RESTORE THE RULES: Validate their reasons for their actions. Assuming they acted out of frustration, for example, you can convey that you do understand that hard and fast rules can be frustrating at times. It’s vital then that you explain WHY the rule was made in the first place. Be sure your child understands the purpose it serves - even if they don’t agree with it - and why it will continue to be enforced.
APPLY THE CONSEQUENCES: “By seeking and blundering we learn,” observed Goethe. In other words, kids (and adults too) learn most effectively when they’ve transgressed a boundary and experienced an appropriate consequence.
Think of it this way: They’ve broken your rules. The fault is not with the rules, or the system that enforces them, but with the behaviour. If you feel the action is a one-time incident, it’s fine to give a warning, explaining there will be consequences for rule-breaking in the future and identifying what these are, if you haven’t already.
Alternatively, you can go straight to behavioural consequences. My advice is to start with relatively mild consequences. Give your child a chance to do the right thing, but be sure they’re aware that consequences will escalate in severity with further rule-breaking.
You may be tempted to show you’re serious by imposing a harsh consequence at the start - grounding them for a month, for example. But think about it. An extreme reaction will not only create understandable resentment, but you’ll have nowhere to go in the event of a second violation. (What’s next? Solitary confinement?)
Handing serious infractions
OK, but what about really serious misbehaviour - actions that might cause significant harm to your child or someone else, or might even be illegal?
Most experts agree that parents should avoid making on-the-spot decisions about disciplining for serious matters - or even in the immediate aftermath of an incident.
In the wise words of one 17-year-old, “If your kid does something really wrong, you don’t have to have the ‘big talk’ right away. Wait until the next day when you’re both less upset.”
A good way to start - even with something serious - is simply “Tell me what happened.” (Keep in mind that your child will already know what they’ve done wrong, even if they make excuses or act like it’s not a big deal.)

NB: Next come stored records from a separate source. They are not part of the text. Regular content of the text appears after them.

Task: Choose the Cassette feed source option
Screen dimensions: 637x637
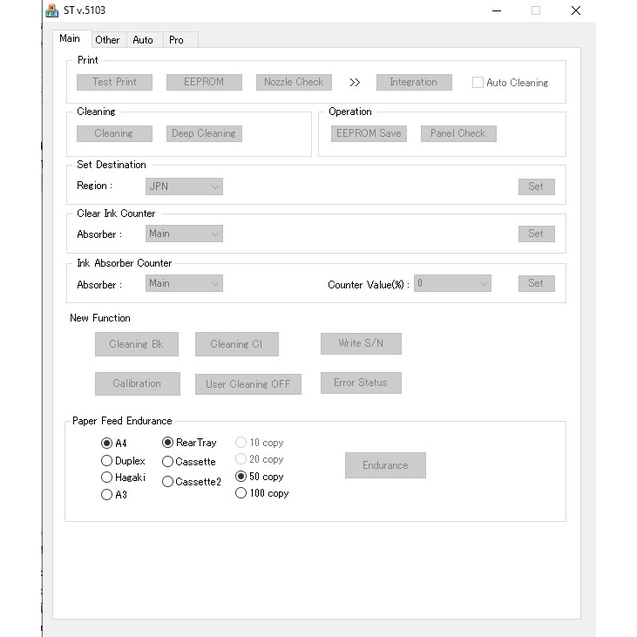Action: coord(167,462)
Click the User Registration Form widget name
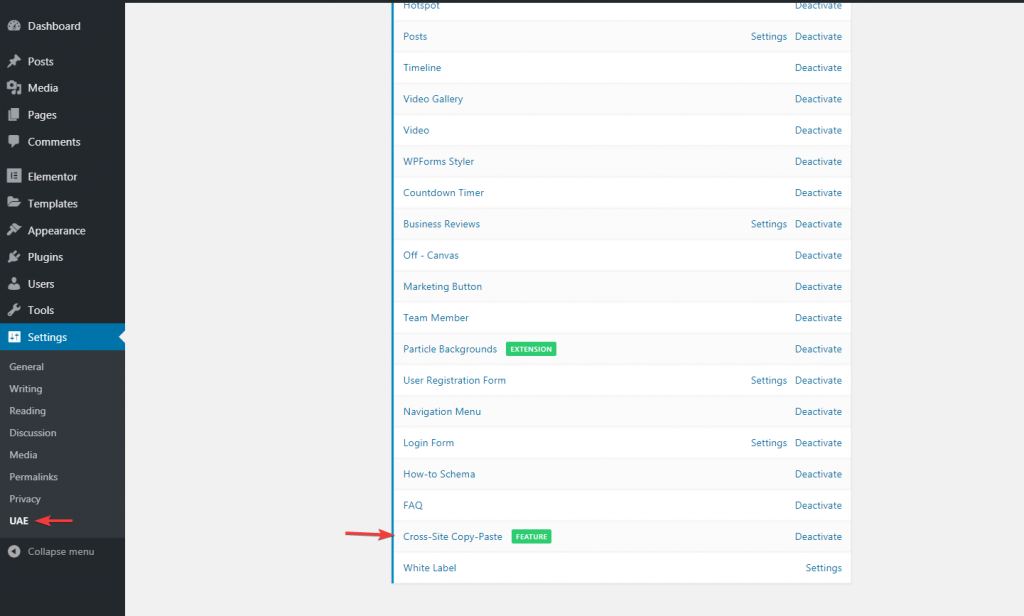The height and width of the screenshot is (616, 1024). point(454,380)
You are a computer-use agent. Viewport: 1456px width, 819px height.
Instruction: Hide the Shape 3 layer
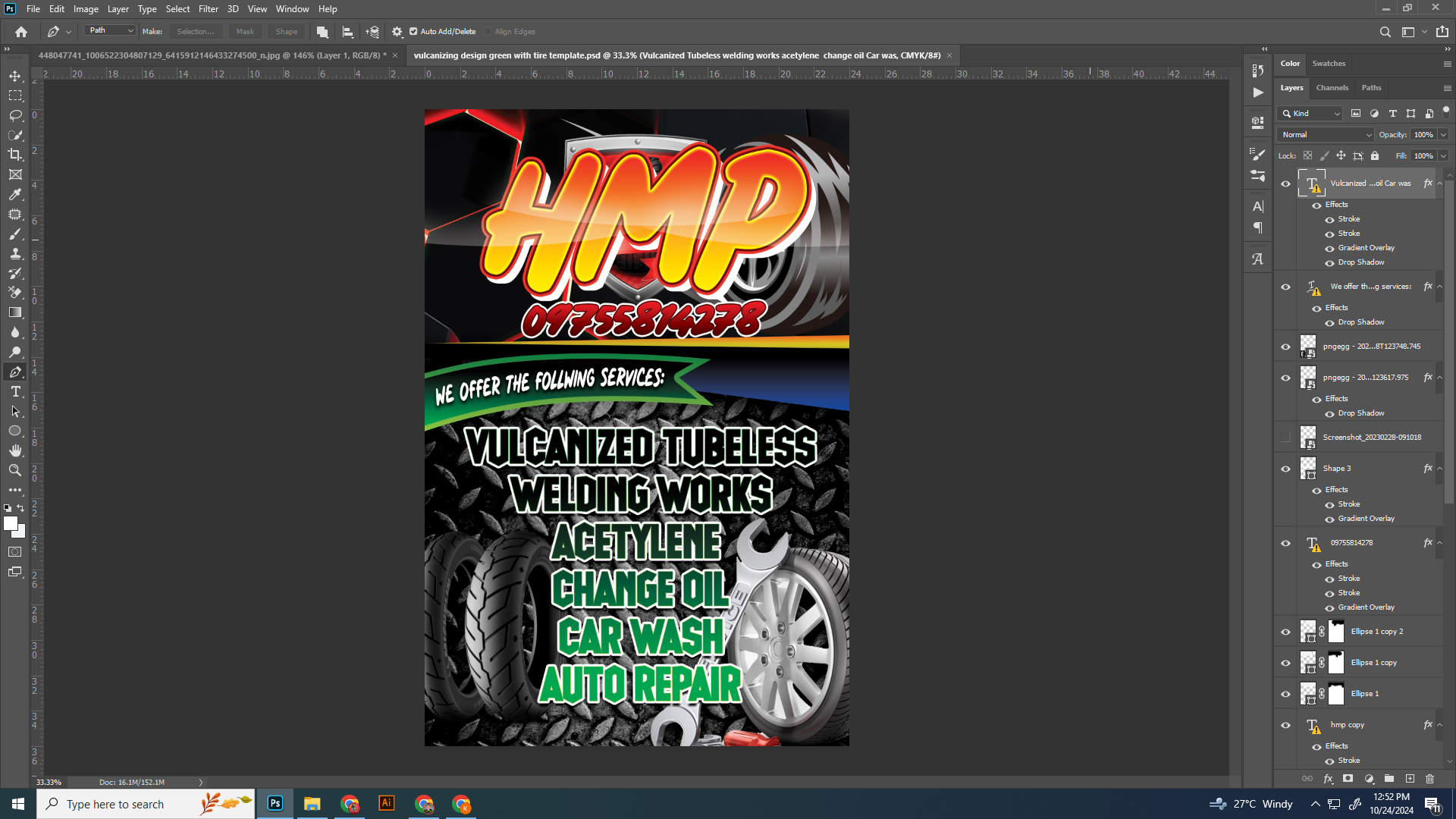1285,469
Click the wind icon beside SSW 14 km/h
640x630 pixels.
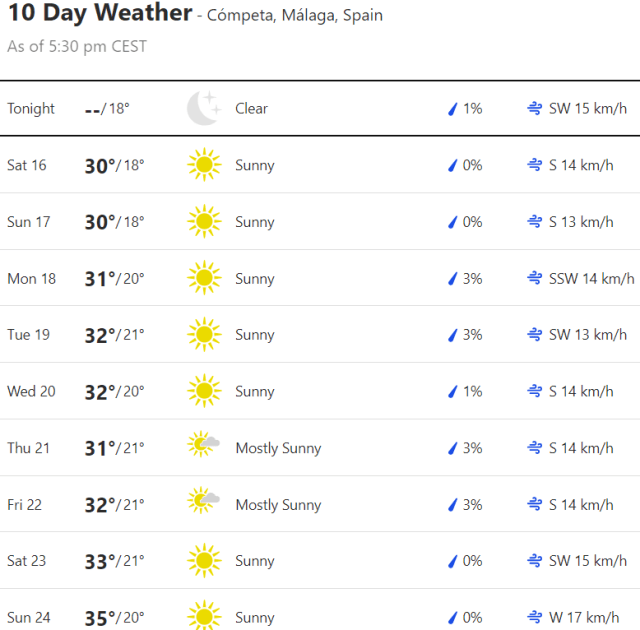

You have a right to express your anger or disappointment. But don’t lose sight of the fact that your feelings about the matter are not the point. What’s really important is holding your child accountable for their behaviour. They need to be encouraged to see how their actions affect others and to experience empathy for the people who’ve been wronged.
If there’s an external consequence - a fine, probation, school suspension, or social humiliation - support your child through the process. Equally important, if there’s something that can be done to make things right - whether apology, repair, community service or any other way of making amends - insist that this be done as well.
Boundaries are like vitamins
As someone very wise once observed, boundaries are like vitamins - they can’t fix everything, but you can’t be healthy without them.
Some parents struggle with enforcing boundaries - and I understand that. You don’t want your child to see you as “the enemy,” after all. But equally, you don’t want to be seen as a pushover. It’s better to have a temporarily disappointed child than a child who doesn’t respect you.
Never lose sight of why you decided to enforce rules in the first place: namely, to maximise the benefit - and, let’s not forget, the fun - they get from their digital lives, while minimising the harm. In short: to help your child thrive. And that’s a goal worth sticking to.